小さないなか町に住んでいた子どものころ,年に数回,学校の講堂(こうどう)で上演(じょうえん)される劇(げき)をとても楽しみしていました。また母が女優だったこともあり,小さなころからピアノや日本舞踊(ぶよう)を習い,方言(ほうげん)を直すために教科書の音読もしていました。そしてあるとき,舞台を見ていてふと気づいたのです。劇というのは俳優(はいゆう)さんだけでなく,照明・音きょう・大道具さんなど,たくさんの人が力を合わせて1つの作品を手がけ,感動を生み出していることを。“なんてすばらしいお仕事でしょう!” もともと歌うことが好きだったわたしは,自分も作り手の一人として,舞台俳優になりたいと強く思うようになったのです。

客席と舞台が1つになるしゅんかん


『マンマ・ミーア』ロージー役
撮影:下坂敦俊

劇というのは,日常生活とはまったくちがう世界が幕(まく)の向こうに待っています。幕の開いたとたん,何百,何千人というお客さまと舞台が1つにつながり,劇それぞれの世界【農村や海の中など】が広がっていきます。
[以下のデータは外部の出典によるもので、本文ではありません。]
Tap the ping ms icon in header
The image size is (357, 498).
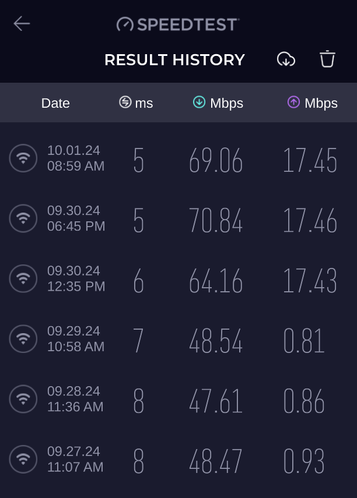click(x=125, y=103)
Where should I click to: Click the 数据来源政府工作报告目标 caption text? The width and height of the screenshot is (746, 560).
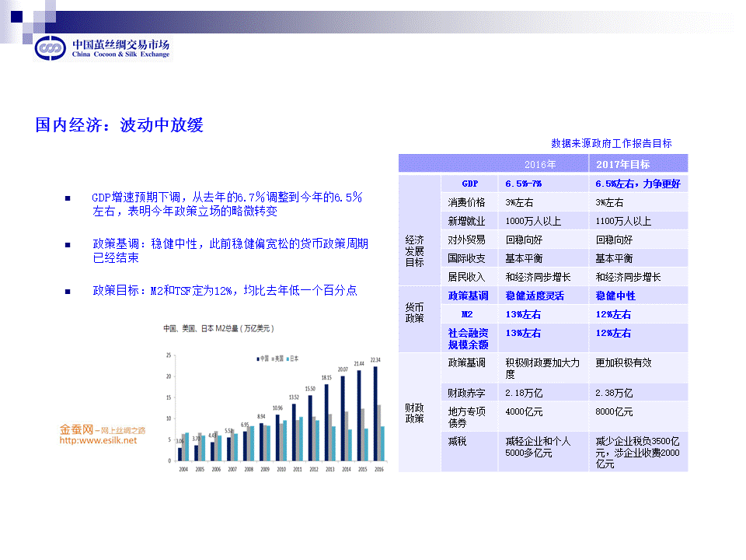[611, 143]
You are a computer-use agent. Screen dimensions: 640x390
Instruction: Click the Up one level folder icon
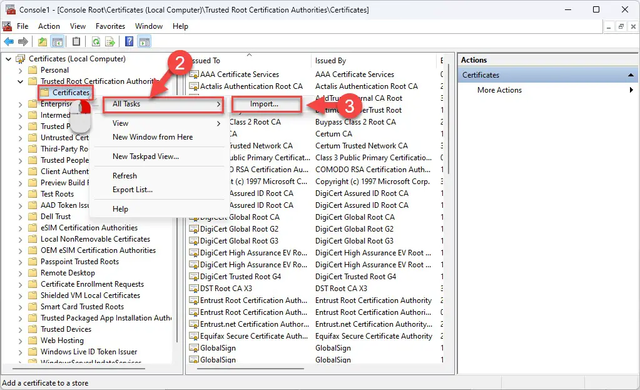(x=43, y=42)
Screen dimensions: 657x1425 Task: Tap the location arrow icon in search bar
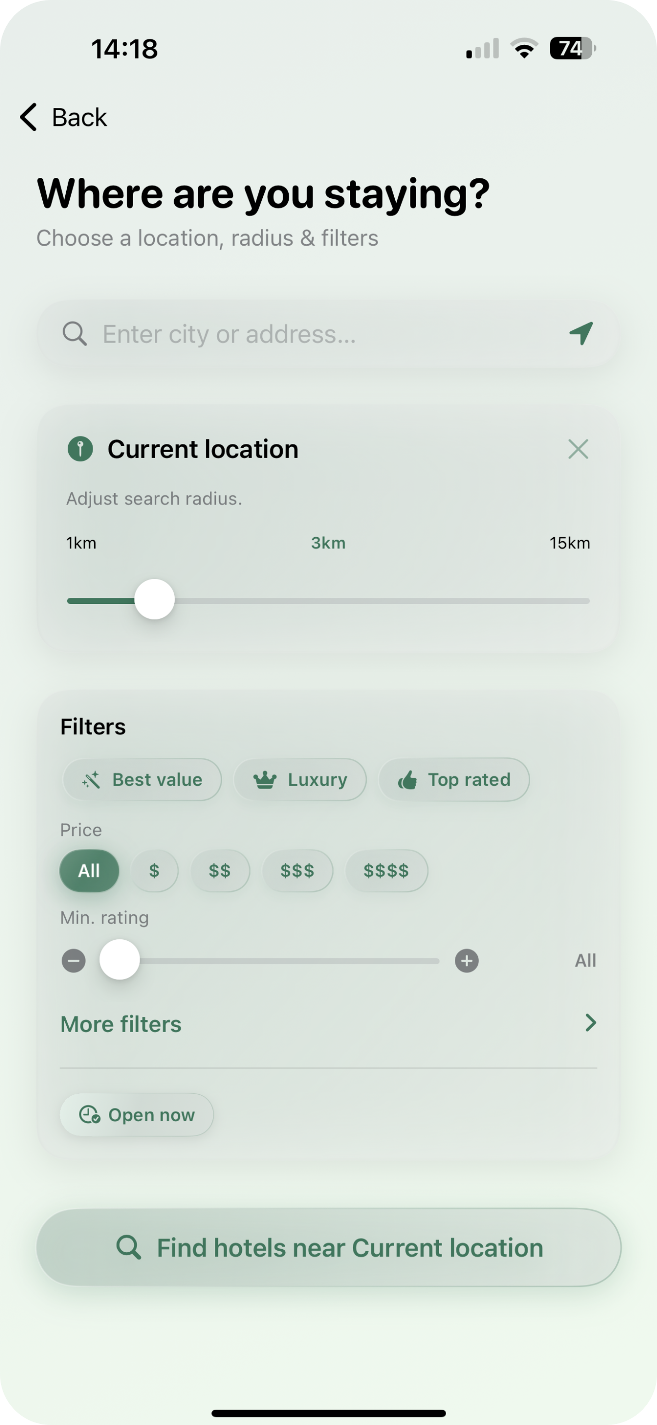pos(581,334)
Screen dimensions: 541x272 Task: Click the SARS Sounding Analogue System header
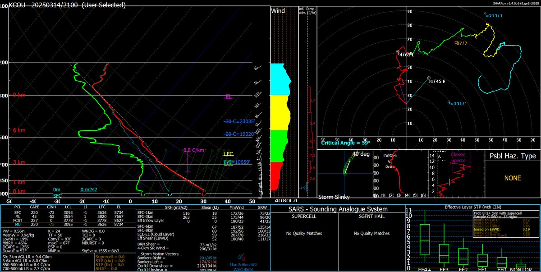(339, 209)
また舞台の上では,子どもになったり,おばあさんになったり,ときにはおさるさんになったりします。そしてそれを見るお客さまも,わたしを本当の子どもやおばあさん,さるだと信じ,劇の世界を共に生きるのです。ここにいるお客さまは,今日良い事があったかもしれないし,悪い事があったかもしれない。いろいろな思いをかかえ,劇場に足を運んでいる。だから“舞台を見ているこのいっしゅんだけでも,劇の世界へ共に旅をしよう。かかえているいろいろな思いはいったん置いて,またここからいっしょにスタートしたい”そんな気持ちがあふれてくるのです。

劇が生み出す元気や勇気


『ライオンキング』ラフィキ役
撮影:TAKERU ©Disney

劇団四季の『ライオンキング』をむすめさんとごらんになったお父さまから,あるとき手紙が届(とど)きました。小学校6年生のむすめさんが,お友だちをイジメからかばったことで逆(ぎゃく)にイジメられるようになり,不登校になってしまったと。そんなとき『ライオンキング』を見たかの女は「わたしはシンバと同じ」と言い,『ライオンキング』にしか心を開かなくなってしまったというのです。そこでわたしはかの女に会い,「勉強のためだけだったら学校に行かなくていい。だけど,大人になったら絶対(ぜったい)一人では生きていけないから『集団(しゅうだん)生活』を学ぶ場所としては大切だね。」と伝えました。それからかの女はくり返し舞台を見に来るうちに,シンバから勇気をもらい,学校に行けるようになったというのです。この話を聞いて本当にうれしくなりました。劇を見ることは,人間が生きるためになくてはならないものではありません。でも,なやんだり落ちこんだときに,劇を見ることで元気が出たり,勇気がわいたら,それはとてもすばらしいこと。そのために,これからも舞台を作りつづけたいと思います。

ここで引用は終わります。